The story opens with a briefing in M’s office. As the story is fairly recent, M is Barbara Mawdsley – for those familiar with the films, but not of any of Benson’s continuation novels, Mawdsley is the character portrayed by Judi Dench. She asks 007 how much he knows about Playboy Magazine and Hugh Hefner. Bond reveals that he once bumped into Hefner whilst on a fishing trip in Jamaica.
Then M explains:
“It’s the bloody leak in the Ministry Of Defense again,” she said. “There is a river of information flowing out of there, and it’s apparently changing hands at parties being held at the Playboy Mansion West, Hugh Hefner’s home in Los Angeles.”
‘Hef’ is not the bad guy. His legendary parties are simply being used for the exchange. The seller is a rockstar named Martin Tuttle, whose ex-wife worked for the Ministry of Defense. She’d smuggle out secrets and give them to Tuttle, who’d fly them back to the US and then pass them on to the Russian Mafia at the Playboy parties.
Unknown to Tuttle, his ex-wife has been picked up by the authorities, and she has revealed the whole scam. But it is up to 007 to follow Tuttle to the Playboy Mansion and find out who his contact is.
In this instance, Tuttle is carrying the microfilm plans for infrared focal plane arrays (a camera device that can imitate the human eye and then process the data it receieves).
The Playboy party is a theme night – the annual Midsummer Night’s Dream party. The guests are expected to attend wearing their pajamas, nightshirts or (of course) exotic lingerie. Bond arrives at the party in his pajamas covered by an Oriental silk house coat. Soon after he meets ‘Hef’ who acts as ‘Q’, handing Bond a gold pen which acts as a radio transceiver, and the accompanying earpiece.
Also attending the party is Tony Curtis (from The Persuaders), Robert Culp (from I, Spy), and Jim Brown. There is also a borish Russian film-maker called Anton Redenius.
The story is an interesting diversion, but some of the passages are cringe worthy. Sure Bond is somewhat of a hedonist and is in a familiar environment when surrounded by beautiful women and dining on fine food. But I don’t see Bond as a disco dancer (even if it is with Miss October 1994).

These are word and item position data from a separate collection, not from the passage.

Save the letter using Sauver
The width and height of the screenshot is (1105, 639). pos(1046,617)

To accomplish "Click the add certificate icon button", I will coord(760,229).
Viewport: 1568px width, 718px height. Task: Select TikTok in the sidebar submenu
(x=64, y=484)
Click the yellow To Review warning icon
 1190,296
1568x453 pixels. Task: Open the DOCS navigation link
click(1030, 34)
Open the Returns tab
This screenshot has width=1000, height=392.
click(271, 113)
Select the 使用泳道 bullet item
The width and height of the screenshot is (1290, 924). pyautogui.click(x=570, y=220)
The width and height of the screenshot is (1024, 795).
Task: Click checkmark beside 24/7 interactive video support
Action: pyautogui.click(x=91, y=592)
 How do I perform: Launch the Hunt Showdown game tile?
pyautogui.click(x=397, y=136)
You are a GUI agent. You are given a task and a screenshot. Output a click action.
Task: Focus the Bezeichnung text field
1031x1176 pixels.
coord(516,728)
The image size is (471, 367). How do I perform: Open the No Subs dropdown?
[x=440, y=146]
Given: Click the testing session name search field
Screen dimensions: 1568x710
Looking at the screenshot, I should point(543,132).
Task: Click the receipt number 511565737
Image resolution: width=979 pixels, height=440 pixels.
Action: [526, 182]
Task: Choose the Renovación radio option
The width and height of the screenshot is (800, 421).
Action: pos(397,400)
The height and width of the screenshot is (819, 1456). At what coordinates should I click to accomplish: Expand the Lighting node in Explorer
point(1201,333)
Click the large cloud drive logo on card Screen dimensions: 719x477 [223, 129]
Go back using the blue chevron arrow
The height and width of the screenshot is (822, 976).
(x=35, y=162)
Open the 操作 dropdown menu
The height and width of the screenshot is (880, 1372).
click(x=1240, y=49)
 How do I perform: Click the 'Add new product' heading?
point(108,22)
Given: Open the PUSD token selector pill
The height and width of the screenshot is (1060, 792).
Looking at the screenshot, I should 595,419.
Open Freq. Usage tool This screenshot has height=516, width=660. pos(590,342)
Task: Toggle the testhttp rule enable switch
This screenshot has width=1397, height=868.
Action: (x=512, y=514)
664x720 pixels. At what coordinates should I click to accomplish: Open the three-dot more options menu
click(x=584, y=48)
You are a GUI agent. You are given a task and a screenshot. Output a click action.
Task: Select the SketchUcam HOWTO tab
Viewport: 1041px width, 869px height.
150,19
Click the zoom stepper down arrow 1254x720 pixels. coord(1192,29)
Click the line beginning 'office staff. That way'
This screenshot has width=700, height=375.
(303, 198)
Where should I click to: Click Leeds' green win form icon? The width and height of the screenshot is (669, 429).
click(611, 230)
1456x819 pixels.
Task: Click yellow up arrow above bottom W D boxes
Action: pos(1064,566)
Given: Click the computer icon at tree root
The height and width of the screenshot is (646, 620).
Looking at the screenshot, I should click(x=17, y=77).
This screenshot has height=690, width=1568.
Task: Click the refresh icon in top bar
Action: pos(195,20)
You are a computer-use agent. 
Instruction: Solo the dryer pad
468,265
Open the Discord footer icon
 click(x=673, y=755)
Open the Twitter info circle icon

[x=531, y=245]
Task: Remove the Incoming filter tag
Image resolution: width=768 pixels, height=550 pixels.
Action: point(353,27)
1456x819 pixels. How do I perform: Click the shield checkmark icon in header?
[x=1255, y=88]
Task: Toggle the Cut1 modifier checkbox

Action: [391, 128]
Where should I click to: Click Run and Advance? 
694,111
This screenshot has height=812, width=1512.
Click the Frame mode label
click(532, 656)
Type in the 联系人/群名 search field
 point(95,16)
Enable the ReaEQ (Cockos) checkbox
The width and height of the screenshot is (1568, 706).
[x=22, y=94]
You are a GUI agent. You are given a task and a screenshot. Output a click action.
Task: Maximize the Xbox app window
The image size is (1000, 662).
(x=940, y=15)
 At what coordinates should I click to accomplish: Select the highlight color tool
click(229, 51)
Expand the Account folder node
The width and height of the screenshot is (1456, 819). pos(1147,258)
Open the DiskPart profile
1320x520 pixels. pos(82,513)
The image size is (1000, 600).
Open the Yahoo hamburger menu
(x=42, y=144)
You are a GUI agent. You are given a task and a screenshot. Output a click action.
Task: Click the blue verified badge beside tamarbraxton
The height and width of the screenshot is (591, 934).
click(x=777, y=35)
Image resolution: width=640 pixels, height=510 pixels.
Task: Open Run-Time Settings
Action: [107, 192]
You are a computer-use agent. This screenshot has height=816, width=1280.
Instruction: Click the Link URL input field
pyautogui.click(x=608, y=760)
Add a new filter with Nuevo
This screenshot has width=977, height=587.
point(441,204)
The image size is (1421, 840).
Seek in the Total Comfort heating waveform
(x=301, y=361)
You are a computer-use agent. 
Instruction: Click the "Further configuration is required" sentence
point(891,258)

Also I don’t like Bond entering or mixing with the entertainment industry. It also bothered me in Benson’s 2001 novel Never Dream Of Dying. I always see Bond mixing with (and battling) men with old world power and money. The entertainment industry, by it’s very nature is all smoke and mirrors, and ultimately fickle. One minute you’re up – next you’re down. So I don’t see characters from the film or music industries as having any gravitas.
I realise my point of view is without foundation in the real world. Anyone with large amounts of money has power, and as such can be a worthy adversary for James Bond. But in the Bond universe, I feel we need villains who are worthy of Bond’s snobery.
Having said all that, Midsummer Night’s Doom is a light Bondian confection written purposely to coincide and compliment Playboy Magazine’s 45th anniversary. The story is not exactly a throwaway piece, but certain liberties have been taken to bring the Playboy universe and the Bond universe together. It’s not exactly a snug fit. While some elements click, others do not.
I wouldn’t consider this story core bond material, so unless you’re a hardened Bond enthusiast (and I suspect there’s quite a few of you out there), I wouldn’t go hunting high and low for a copy of Playboy – January 1999.